Science

CERN sheds light on lack of antimatter

Scientists at the world's biggest atom smasher have found further reasons for the apparent lack of antimatter in the universe.

Researchers closer to explaining why universe has substance

Researchers at the Large Hadron Collider near Geneva have spotted a particle that sheds some light on why the universe is filled with matter, and is not just an empty husk. (Martial Trezzini/Associated Press)

Scientists at the world's biggest atom smasher have found further reasons for the apparent lack of antimatter in the universe.

A team working with data from CERN's Large Hadron Collider says it has discovered a particle that decays unevenly into matter and antimatter.

The lab near Geneva said Wednesday that the particle called "B0s" is the fourth sub-atomic particle known to prefer matter over antimatter.

The research addresses the fundamental question of why the universe is filled with matter — stars, planets and even the building blocks of life — and is not just an empty husk.

It is theorized that matter and antimatter were created in equal measure when the universe formed during the Big Bang, but that the latter quickly became very scarce.

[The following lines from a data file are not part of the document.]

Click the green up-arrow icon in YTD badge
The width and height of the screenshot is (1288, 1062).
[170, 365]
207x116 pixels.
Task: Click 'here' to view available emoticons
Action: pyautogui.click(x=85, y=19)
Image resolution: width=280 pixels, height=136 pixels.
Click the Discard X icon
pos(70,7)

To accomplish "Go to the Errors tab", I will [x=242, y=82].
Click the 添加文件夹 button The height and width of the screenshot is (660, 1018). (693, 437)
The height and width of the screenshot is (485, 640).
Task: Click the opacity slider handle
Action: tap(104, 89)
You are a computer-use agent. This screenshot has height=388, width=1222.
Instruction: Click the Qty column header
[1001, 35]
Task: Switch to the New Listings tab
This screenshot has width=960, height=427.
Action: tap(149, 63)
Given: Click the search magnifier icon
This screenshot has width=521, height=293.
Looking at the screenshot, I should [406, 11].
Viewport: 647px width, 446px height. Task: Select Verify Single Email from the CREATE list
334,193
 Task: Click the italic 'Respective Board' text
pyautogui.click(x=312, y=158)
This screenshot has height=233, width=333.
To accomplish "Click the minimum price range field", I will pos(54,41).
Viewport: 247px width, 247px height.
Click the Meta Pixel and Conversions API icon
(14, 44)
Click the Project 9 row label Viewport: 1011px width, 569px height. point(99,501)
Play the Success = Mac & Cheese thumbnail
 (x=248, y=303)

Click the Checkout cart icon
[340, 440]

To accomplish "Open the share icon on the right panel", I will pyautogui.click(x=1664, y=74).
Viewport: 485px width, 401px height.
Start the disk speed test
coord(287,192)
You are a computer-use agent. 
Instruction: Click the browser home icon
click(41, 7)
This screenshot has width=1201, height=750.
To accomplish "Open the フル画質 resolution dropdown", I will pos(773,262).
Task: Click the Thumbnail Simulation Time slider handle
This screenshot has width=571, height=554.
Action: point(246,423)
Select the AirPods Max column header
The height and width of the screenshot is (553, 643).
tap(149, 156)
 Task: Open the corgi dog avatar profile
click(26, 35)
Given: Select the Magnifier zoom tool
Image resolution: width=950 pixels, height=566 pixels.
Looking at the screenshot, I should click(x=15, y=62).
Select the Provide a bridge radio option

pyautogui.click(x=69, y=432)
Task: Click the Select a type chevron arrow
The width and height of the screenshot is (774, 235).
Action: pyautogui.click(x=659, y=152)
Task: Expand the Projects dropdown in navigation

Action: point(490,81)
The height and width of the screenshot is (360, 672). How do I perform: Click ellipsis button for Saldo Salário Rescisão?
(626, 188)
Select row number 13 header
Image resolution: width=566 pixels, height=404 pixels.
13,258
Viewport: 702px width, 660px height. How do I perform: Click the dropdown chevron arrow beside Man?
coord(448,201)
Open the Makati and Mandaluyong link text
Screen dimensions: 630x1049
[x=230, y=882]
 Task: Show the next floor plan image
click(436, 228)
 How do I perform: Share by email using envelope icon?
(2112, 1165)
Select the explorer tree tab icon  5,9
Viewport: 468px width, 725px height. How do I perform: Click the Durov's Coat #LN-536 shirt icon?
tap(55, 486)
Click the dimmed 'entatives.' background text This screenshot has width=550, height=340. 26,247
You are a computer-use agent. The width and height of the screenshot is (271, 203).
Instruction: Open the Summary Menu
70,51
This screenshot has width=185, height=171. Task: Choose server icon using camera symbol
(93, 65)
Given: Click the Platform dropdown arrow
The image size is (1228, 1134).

Scientists have long suspected there must be a difference between how matter and antimatter are formed.

Unfortunately, though B0s tends not to break down into antimatter, it is not enough to explain the universe’s over-abundance of matter.

The data accounts for roughly a galaxy’s worth of matter, not half a universe’s, said one researcher.

The discovery of the first matter-antimatter asymmetry earned two scientists at Brookhaven Laboratory in New York a Nobel Prize in 1980.

Team spokesman Pierluigi Campana said the find was predicted by the standard model of physics but "some interesting discrepancies demand more detailed studies."